Posted by editor@vimooz.com on October 29, 2008 under Coming Soon | Comments are off for this article

Last night at the Castro Theatre, was the sold-out, one-night-only, world-premiere benefit screening of “Milk,” the hotly anticipated new film about the life, times and tragic death of controversial San Francisco Supervisor Harvey Milk.  The feature, directed by Gus Van Sant, opens in theaters Nov. 26.   Sean Penn,  plays the title role in a richly textured performance sure to evoke visceral memories of one of the first openly gay people to win major elective office in the country.

The two-hour movie follows Milk from New York to San Francisco, where he opened a camera shop on Castro Street and used his political savvy and a surging liberation ideology to win a seat on the San Francisco Board of Supervisors in 1977. Less than a year after being elected, Milk was shot and killed in City Hall by the recently resigned supervisor Dan White, played by Josh Brolin in the film. White also assassinated Mayor George Moscone, who is played by Victor Garber, on that “Black Monday” in November 1978.

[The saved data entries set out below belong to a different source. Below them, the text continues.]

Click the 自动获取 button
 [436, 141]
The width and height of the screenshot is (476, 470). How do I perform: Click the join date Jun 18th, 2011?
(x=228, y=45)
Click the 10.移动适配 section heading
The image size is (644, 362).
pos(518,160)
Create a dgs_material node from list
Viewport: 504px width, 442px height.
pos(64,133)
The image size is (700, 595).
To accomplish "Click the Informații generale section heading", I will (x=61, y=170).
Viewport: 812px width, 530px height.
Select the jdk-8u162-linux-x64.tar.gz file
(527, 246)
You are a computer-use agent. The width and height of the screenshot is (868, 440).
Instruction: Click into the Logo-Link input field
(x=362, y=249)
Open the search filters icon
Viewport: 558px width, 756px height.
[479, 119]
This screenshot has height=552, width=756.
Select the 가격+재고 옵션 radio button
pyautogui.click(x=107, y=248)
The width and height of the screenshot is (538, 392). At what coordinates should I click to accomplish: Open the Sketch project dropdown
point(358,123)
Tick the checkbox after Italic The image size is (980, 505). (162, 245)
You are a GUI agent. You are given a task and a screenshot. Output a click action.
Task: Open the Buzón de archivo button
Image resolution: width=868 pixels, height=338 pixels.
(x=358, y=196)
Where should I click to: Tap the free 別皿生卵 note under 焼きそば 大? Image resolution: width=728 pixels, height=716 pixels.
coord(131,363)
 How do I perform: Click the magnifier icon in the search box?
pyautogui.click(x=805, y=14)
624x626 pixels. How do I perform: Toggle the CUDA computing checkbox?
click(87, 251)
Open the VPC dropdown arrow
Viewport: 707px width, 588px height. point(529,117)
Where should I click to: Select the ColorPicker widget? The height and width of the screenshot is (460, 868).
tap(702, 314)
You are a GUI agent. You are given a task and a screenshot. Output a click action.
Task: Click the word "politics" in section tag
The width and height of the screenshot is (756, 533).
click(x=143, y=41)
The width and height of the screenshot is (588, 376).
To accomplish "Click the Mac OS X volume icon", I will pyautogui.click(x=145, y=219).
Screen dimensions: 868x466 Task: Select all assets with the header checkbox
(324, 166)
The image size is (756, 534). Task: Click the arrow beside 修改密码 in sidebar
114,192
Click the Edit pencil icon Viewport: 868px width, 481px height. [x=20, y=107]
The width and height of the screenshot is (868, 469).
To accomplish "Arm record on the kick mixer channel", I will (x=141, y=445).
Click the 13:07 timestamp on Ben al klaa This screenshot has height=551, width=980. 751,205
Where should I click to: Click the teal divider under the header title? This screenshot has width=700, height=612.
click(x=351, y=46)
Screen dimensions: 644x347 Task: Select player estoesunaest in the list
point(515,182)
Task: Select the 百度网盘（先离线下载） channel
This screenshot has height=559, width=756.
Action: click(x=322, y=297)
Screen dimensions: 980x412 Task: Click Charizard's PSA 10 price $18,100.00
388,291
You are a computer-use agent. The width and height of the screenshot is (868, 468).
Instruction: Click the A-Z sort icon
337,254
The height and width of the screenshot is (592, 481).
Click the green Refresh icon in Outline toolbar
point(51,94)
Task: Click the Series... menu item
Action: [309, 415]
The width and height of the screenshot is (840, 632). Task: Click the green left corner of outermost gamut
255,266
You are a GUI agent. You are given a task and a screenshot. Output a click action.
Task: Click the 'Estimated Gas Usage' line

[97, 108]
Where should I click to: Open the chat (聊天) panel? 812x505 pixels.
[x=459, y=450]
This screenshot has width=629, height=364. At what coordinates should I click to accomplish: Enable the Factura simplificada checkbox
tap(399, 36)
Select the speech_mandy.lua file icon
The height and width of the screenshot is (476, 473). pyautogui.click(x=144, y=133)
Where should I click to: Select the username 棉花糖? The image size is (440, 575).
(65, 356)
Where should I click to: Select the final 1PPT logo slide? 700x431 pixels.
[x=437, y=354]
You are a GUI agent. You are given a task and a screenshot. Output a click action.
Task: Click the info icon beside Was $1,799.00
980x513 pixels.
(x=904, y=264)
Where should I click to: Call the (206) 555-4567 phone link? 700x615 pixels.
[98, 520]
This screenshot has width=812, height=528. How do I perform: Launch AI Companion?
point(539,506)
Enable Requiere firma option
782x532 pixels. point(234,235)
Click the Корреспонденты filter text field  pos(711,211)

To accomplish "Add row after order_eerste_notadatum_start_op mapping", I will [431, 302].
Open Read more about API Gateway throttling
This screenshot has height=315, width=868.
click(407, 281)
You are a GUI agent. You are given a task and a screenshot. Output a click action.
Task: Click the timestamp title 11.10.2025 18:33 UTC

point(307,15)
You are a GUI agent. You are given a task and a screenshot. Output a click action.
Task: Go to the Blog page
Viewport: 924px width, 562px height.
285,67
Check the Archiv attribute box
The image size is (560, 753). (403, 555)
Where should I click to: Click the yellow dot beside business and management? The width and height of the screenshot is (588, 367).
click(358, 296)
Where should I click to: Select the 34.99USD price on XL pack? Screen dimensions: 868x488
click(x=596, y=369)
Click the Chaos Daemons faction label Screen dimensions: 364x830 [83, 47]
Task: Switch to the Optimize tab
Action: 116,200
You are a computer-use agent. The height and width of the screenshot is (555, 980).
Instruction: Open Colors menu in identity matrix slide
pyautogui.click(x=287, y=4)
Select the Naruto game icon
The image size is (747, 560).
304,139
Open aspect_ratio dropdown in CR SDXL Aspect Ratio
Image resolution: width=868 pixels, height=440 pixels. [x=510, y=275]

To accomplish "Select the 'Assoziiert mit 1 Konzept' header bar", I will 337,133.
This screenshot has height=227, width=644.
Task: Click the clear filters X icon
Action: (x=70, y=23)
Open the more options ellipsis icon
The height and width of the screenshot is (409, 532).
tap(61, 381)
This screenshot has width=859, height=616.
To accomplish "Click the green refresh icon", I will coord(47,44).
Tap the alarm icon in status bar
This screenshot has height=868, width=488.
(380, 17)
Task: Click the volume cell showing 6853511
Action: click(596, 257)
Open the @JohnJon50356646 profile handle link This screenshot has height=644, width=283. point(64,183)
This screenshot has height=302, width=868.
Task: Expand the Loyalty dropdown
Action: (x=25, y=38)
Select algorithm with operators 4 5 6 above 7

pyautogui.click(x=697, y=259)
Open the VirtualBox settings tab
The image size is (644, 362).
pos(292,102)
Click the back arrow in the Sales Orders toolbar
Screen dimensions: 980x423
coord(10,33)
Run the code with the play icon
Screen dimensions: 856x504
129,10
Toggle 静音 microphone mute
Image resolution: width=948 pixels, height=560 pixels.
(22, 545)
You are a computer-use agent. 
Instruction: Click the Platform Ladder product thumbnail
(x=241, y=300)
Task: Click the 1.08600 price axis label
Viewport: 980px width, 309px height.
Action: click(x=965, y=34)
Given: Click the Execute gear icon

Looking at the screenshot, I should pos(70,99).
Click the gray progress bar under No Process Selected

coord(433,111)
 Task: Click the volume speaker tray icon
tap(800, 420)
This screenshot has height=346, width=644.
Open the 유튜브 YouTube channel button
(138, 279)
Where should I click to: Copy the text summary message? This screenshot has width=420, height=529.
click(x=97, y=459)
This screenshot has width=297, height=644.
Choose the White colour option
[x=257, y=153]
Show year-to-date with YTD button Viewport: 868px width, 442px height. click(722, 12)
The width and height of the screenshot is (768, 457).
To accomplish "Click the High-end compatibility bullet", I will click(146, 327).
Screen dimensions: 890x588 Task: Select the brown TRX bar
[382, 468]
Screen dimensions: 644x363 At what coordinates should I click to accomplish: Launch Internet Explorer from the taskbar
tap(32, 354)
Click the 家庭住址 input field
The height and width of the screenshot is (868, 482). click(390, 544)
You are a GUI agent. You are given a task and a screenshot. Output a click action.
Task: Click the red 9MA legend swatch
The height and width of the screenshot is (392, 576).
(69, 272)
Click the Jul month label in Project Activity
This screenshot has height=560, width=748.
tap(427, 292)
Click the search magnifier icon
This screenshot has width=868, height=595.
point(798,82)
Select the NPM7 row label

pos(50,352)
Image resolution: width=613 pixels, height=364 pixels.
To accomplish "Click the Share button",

The film tells its story in fatefully somber, operatically enhanced flashback, with Milk speaking into a tape recorder in eerie anticipation of his possible assassination. Van Sant, whose films include “Good Will Hunting” and “My Own Private Idaho,” hews closely to Milk’s political career, which included several unsuccessful runs for supervisor. The film also depicts Milk’s love life and the burgeoning gay sensibility and rage ignited in San Francisco and beyond by this galvanic figure.

“Milk” joins a stream of previous works on the subject, including Rob Epstein’s Oscar-winning documentary, “The Times of Harvey Milk,” which premiered at the Castro Theatre in 1984. Milk’s life and the double assassination have been explored in numerous books, stage plays and an opera.